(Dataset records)
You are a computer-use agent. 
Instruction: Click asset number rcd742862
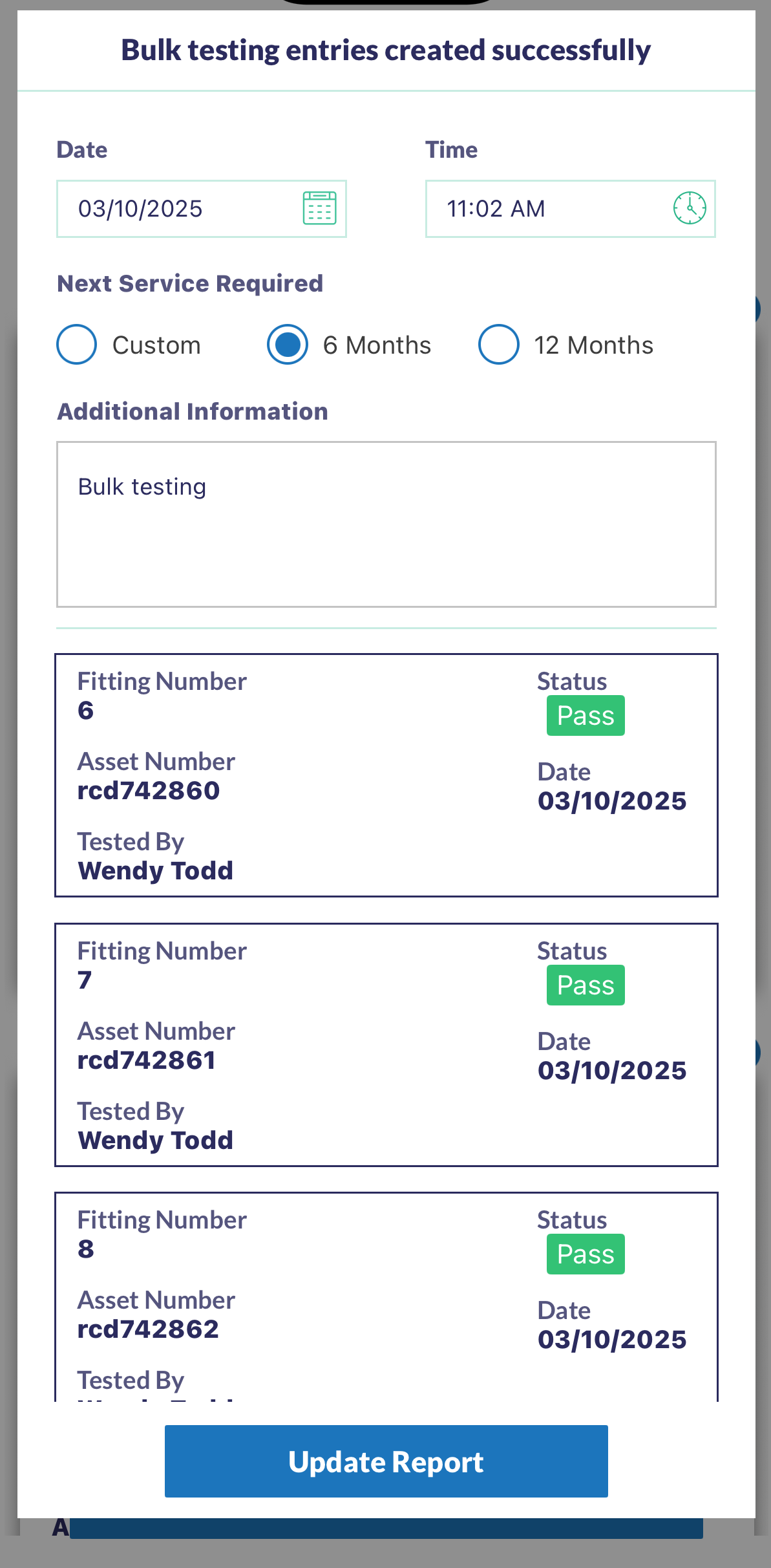[148, 1329]
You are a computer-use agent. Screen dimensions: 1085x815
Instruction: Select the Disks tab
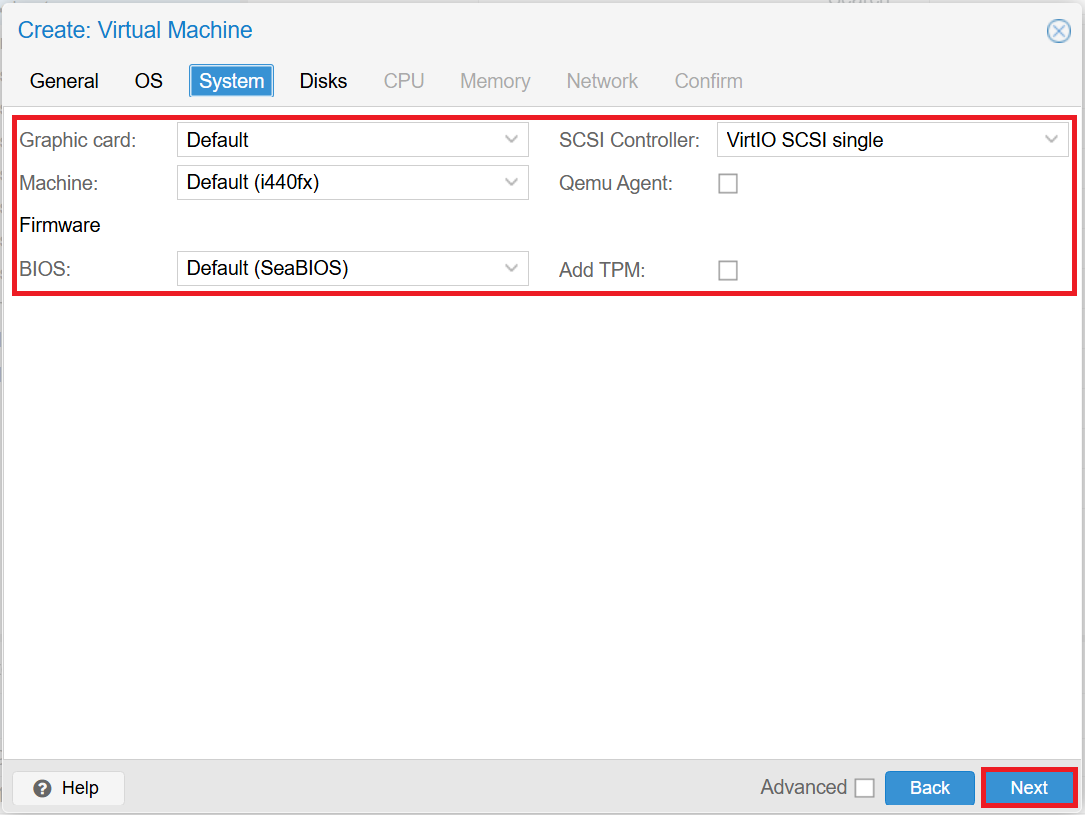click(322, 81)
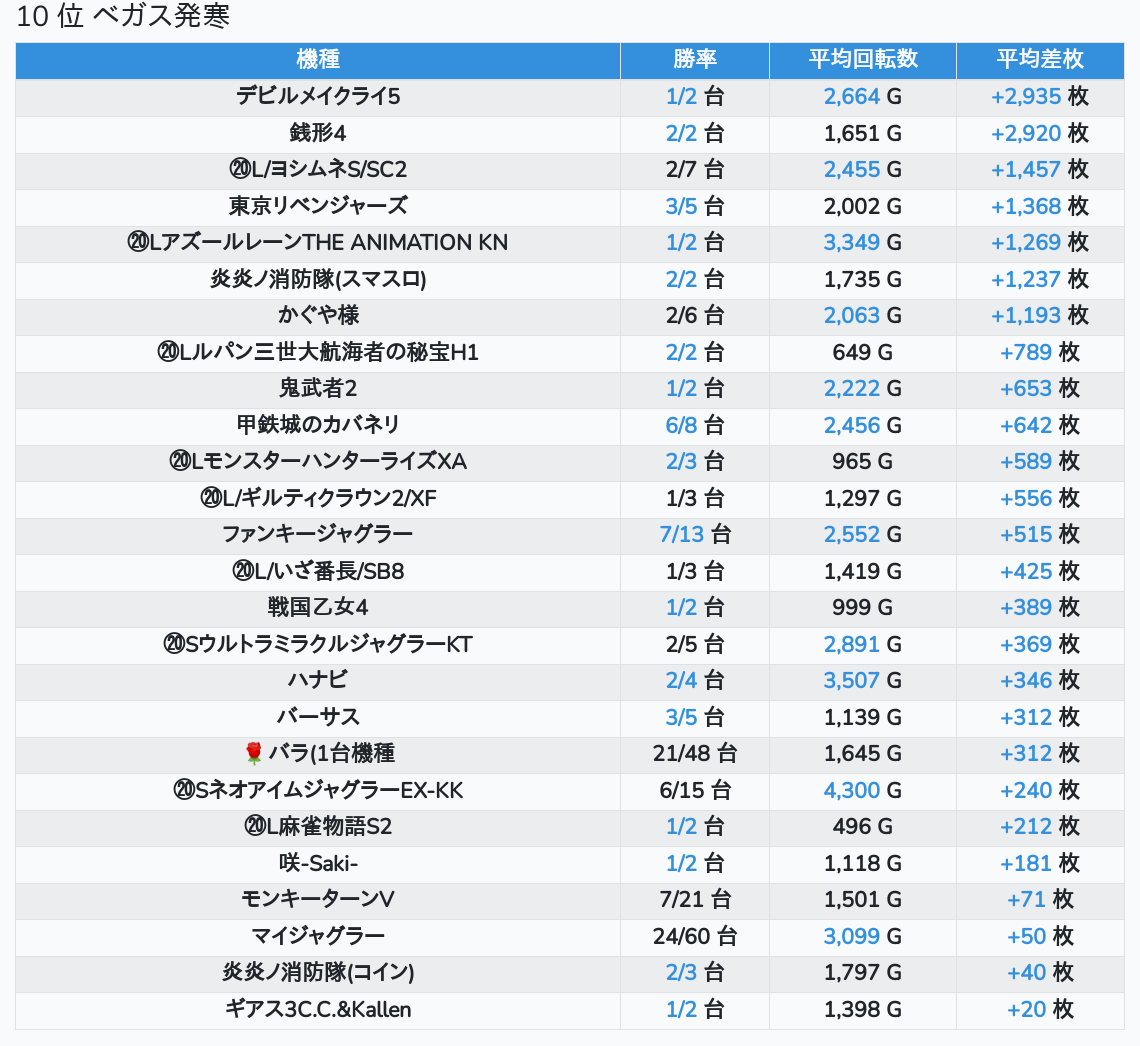Click the 7/13 win rate for ファンキージャグラー
1140x1046 pixels.
coord(682,535)
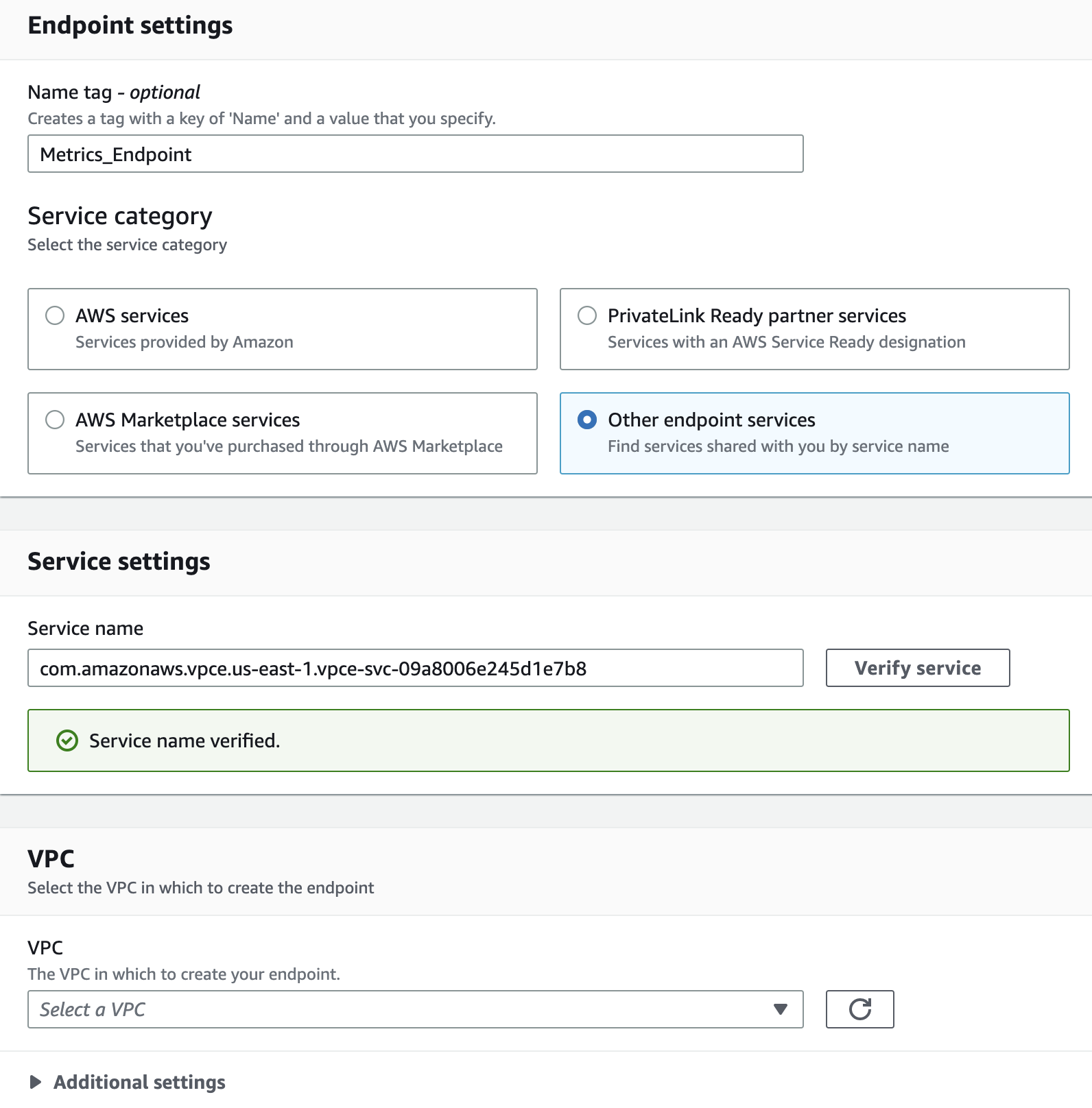
Task: Click "Select the VPC in which to create" text
Action: tap(201, 888)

Activity:
All lines holding the word "computer" must be copied from the data.

Answer to this problem:
You are a computer-use agent. 
You are a computer-use agent. Screen dimensions: 1085x815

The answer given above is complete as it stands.